When Joseíto Fernandez was still virtually unknown in the Cuban music scene, he made Guantanamera popular on the radio. In several interviews he said to have used it both to congratulate girls from any province (changing the name guantanamera by the one of other province) or to ask for clemency for a worker who had lost his job. It was the 30s of the twentieth century.
Some advertisers of the now defunct TV station CMQ, attracted by its success, associated the song with commercial publicity and with the red chronicle, and after 1959 Joseíto Fernandez used it in the program El suceso del día to accompany the summary of national events. Journalist Reynaldo Cedeño Pineda tell us about this on his research work ¨ La Guantanamera en la tierra del diablo ¨, included in the book El hueso en el papel published by Editorial Oriente in 2011.
It is in 1942 when Fernandez inscribed it in the Property Registry of Cuba as his and legitimizes the well known couplets of the peasant tune. Later, in 1963, American Peter Seeger premieres it in the U.S. using some José Martí´s Simple Verses, an idea that belongs to the Spanish-Cuban composer Julián Orbón.
Joseíto claimed his copyright to the American who traveled to Havana in 1971 and they understood each other. But, to the astonishment of all Cuba, in 1993, another copyright claim started. This time from Guantanamo.
And the controversy begins…
A famous 4 string-guitar player, Herminio Garcia, 89, from Guantanamo, nicknamed ¨ Wilson The Devil¨ for his musical ability, declared he is the author of the first four bars of the song. Joseíto Fernandez had already died.
The trial was conducted where the demand was originated. The Fernandez family did not attend. In a sworn statement to attorney Maria Eugenia Arranz Oliva, on May 12, 1993, Garcia told in 1929 he was invited to play at Carlos Manuel Street, No. 664, between Paseo and Narciso Lopez, in the city of Guantanamo, and he looked for the musicians who always accompanied him:
" ( …) At twenty past eight in the evening, we were all, I began to warm my fingers in the three strings guitar, and at that very moment, a girl passes and Joaquin Ramirez [later he rectified and said it was Pipi Corona] said something as a flattering comment, though in those years it was not very common to say something to women on the street […], she responded with rude words and he said: " what does this Guajira Guantanamera (Guantanamo peasant lady) thinks of herself ".
Precisely thus was born the famous Guajira Guantanamera, and it was Pipi Corona the first who sang it, right there in the corner and then we entered the little party at Toto Bosch´s home, where his daughter ( Zoila) played it by piano […] that is the true story of the Guajira Guantanamera ".

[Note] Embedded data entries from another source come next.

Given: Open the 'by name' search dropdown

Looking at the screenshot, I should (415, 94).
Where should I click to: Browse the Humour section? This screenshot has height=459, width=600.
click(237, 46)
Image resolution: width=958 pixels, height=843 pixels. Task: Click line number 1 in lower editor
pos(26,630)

The allegation, as stated in the newspaper Venceremos of that time, matches with a document of 1980 where Wilson the Devil tells the story. The musicians who accompanied him that day corroborated the story in court.

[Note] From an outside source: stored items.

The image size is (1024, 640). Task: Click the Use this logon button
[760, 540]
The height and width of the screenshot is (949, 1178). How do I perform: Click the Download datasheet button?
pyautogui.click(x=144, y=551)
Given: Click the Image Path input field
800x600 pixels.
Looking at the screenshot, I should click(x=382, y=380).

However, how does the song get to Havana? Wilson says in the 30s a quartet formed by Pipi Corona, Joaquin Garcia, Juan Limonta and Rigoberto Hechavarria, made a tour to the capital of Cuba and La Guantanamera was included in its repertoire.
Why didn´t you claim for your copyrights before? Yes I did, he said. In an interview with Karina Rodriguez, a reporter from Guantanamo, he explains that first he tried to register the song under his name but he was told it had to have at least 16 bars and it only had four. Then in 1972, he told everything the investigator Alberto Muguercia, then a member of the Historical-Cultural Research Center of Jose Marti National Library, but he replied that it was very difficult to overturn Joseíto´s authoring.

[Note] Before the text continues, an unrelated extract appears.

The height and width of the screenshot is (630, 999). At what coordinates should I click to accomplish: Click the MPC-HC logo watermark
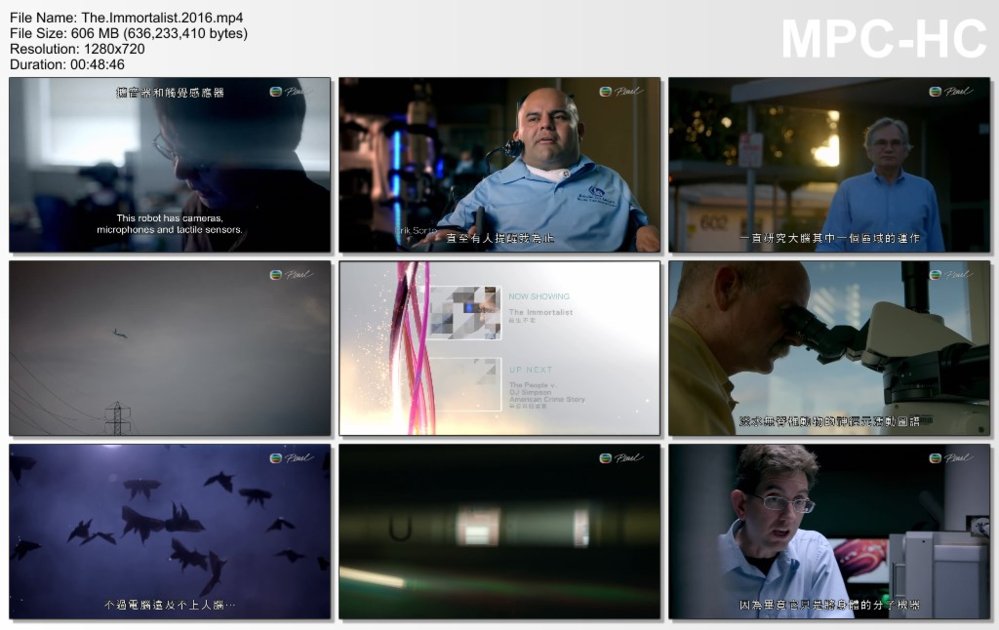[883, 40]
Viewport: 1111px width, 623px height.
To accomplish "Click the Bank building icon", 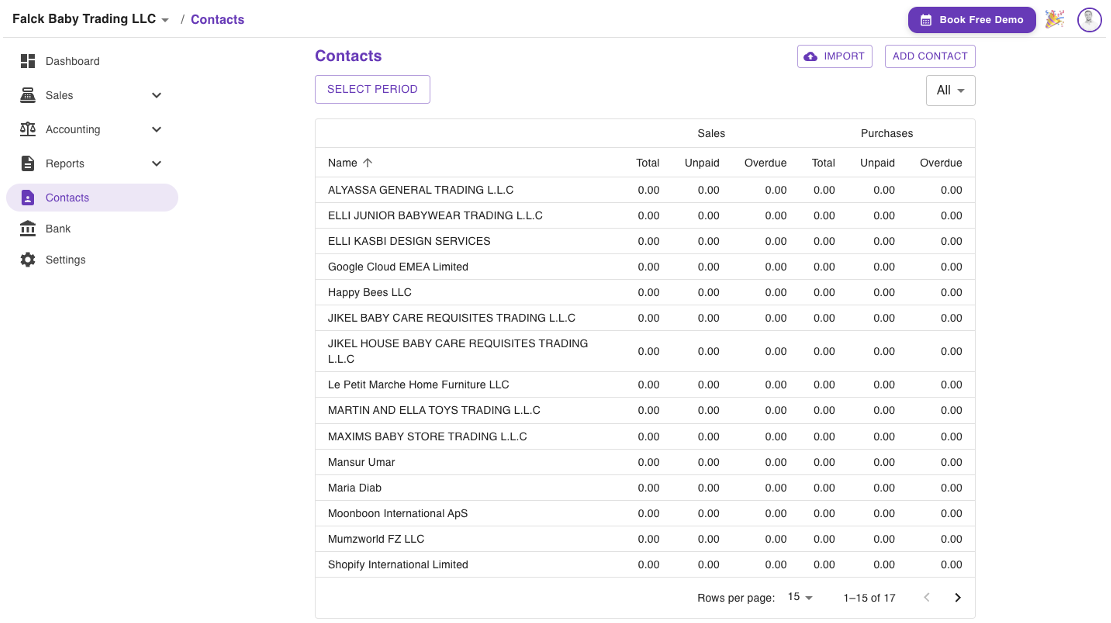I will coord(28,229).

The radio station CMKS, based in Guantanamo, through the program El reclamo del Diablo, exhibited that same year the "historical fissure" in the testimony of Joseíto Fernandez regarding the date of emergence of the tune that was supported by Wilson´s version. These statements were based on interviews he granted to the press in which he mentioned different years of creation, and other authoritative sources.
Even so the jury’s decision, which would then be ratified by the Supreme Court of the Republic of Cuba, favored Joseíto, Fernandez. The song that Juan Marinello cataloged as "a melancholic and dominating creation", which has been brought to the craziest rhythms and translated into many languages, remained in the property of the man that made it popular.